[Stored data]

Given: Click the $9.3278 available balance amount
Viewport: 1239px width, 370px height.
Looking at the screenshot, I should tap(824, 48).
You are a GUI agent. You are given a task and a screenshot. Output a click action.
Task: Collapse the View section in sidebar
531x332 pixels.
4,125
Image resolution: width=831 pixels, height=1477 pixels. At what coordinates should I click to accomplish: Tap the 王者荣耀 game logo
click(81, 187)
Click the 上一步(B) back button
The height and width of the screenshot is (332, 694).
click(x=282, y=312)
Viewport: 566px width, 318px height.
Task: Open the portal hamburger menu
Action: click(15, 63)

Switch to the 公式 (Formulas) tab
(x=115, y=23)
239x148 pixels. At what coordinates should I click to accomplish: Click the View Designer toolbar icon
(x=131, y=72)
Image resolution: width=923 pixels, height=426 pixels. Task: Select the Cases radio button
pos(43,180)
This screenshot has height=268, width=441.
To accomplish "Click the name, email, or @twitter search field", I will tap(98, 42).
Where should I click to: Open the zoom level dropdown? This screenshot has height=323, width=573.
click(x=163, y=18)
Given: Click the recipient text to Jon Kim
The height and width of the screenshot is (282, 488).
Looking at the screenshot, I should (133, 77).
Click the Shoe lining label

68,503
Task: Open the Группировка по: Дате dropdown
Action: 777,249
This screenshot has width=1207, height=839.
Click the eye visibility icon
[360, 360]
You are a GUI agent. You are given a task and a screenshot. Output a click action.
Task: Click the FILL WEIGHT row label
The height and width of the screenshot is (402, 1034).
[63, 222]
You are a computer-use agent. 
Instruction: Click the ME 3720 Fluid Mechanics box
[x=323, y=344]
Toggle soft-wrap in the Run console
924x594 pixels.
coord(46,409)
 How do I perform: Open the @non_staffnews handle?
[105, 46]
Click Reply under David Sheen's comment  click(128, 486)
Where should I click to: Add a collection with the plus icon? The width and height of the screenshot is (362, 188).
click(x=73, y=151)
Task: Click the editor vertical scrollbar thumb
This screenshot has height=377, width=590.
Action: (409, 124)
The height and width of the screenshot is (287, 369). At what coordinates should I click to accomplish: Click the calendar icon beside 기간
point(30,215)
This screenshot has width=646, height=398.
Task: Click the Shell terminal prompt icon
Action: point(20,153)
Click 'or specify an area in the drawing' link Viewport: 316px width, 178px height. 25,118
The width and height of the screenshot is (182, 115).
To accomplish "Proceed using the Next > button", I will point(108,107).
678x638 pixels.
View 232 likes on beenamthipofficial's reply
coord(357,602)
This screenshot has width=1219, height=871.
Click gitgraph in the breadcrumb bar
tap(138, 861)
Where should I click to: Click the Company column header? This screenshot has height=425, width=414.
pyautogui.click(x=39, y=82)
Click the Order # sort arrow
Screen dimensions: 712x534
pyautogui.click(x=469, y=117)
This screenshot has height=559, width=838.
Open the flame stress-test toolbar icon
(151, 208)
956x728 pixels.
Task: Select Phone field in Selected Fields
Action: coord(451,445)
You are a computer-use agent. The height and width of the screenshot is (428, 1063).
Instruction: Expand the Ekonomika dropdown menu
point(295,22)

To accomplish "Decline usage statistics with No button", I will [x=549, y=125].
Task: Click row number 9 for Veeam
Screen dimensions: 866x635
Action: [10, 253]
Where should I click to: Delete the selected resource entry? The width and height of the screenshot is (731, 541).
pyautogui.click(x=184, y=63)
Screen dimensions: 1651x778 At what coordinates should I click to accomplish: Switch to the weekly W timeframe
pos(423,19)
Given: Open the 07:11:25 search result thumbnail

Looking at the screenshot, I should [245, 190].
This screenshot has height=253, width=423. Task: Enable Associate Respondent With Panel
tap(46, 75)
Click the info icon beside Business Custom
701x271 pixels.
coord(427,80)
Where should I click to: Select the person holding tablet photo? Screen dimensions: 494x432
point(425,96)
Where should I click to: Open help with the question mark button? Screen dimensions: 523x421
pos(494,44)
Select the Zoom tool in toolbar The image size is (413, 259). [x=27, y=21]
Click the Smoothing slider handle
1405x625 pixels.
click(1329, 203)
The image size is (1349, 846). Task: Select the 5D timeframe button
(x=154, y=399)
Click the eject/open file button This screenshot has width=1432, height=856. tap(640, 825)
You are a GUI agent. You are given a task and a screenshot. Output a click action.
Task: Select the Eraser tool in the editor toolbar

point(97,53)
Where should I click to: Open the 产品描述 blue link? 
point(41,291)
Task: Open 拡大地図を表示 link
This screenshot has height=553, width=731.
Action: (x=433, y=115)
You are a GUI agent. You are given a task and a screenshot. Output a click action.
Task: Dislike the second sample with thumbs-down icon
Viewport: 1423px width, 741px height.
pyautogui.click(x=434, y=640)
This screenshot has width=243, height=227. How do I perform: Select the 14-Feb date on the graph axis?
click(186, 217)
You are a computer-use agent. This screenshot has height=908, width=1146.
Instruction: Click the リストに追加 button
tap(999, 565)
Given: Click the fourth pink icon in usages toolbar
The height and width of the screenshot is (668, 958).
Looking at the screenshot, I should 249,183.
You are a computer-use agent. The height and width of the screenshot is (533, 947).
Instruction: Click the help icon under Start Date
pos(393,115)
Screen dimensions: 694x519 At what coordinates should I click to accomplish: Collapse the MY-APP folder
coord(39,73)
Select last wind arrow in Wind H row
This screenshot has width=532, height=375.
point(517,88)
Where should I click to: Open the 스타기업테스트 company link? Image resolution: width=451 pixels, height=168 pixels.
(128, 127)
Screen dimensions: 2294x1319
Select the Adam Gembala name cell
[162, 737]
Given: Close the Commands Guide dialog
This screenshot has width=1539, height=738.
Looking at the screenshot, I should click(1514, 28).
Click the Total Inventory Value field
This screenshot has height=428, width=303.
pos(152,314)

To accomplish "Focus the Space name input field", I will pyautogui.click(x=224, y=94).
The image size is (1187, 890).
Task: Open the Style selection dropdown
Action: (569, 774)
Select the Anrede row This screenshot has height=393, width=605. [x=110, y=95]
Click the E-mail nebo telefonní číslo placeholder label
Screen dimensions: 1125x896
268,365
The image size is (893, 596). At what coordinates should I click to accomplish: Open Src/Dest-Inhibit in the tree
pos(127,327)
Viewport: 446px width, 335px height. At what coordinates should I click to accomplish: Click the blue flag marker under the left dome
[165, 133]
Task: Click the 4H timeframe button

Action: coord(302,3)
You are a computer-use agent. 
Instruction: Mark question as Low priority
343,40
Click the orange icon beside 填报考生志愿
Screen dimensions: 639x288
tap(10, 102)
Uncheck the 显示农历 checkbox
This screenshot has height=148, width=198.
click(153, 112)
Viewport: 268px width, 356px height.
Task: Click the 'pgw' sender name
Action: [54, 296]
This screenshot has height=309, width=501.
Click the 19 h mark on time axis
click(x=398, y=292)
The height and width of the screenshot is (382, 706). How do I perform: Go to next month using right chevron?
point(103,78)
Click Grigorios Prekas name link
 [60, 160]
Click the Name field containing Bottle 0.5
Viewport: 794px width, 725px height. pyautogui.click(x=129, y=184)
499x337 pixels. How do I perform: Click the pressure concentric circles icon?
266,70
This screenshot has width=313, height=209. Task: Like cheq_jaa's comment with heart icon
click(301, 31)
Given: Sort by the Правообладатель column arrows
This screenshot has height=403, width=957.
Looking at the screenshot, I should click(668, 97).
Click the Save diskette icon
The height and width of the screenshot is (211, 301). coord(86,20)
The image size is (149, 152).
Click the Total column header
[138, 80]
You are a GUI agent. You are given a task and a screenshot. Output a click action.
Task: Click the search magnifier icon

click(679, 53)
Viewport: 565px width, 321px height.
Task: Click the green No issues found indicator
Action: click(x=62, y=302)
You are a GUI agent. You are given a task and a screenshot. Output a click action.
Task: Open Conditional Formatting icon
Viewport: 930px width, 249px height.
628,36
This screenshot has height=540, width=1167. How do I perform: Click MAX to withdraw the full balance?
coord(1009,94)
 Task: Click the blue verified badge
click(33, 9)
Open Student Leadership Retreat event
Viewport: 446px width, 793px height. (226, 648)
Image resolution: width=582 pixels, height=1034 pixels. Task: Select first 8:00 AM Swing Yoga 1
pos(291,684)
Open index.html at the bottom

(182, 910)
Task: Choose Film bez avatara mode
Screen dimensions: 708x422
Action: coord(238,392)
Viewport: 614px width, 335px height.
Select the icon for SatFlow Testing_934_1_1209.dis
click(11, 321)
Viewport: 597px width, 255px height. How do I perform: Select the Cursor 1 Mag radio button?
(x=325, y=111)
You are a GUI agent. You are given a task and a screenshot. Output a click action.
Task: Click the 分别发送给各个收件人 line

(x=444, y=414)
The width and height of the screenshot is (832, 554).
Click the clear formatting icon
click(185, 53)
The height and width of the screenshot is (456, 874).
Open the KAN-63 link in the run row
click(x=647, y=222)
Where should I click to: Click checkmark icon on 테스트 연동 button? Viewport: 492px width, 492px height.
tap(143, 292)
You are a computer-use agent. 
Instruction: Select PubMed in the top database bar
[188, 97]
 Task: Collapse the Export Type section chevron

● INSTRUCTIONS TO FOLLOW: Please return, exactly as written, the line containing "Task: Click the 分别发送给各个收件人 line" and every line after it through the end of the records above, and nothing else.

● RESPONSE:
Task: Click the 分别发送给各个收件人 line

(x=444, y=414)
The width and height of the screenshot is (832, 554).
Click the clear formatting icon
click(185, 53)
The height and width of the screenshot is (456, 874).
Open the KAN-63 link in the run row
click(x=647, y=222)
Where should I click to: Click checkmark icon on 테스트 연동 button? Viewport: 492px width, 492px height.
tap(143, 292)
You are a computer-use agent. 
Instruction: Select PubMed in the top database bar
[188, 97]
 Task: Collapse the Export Type section chevron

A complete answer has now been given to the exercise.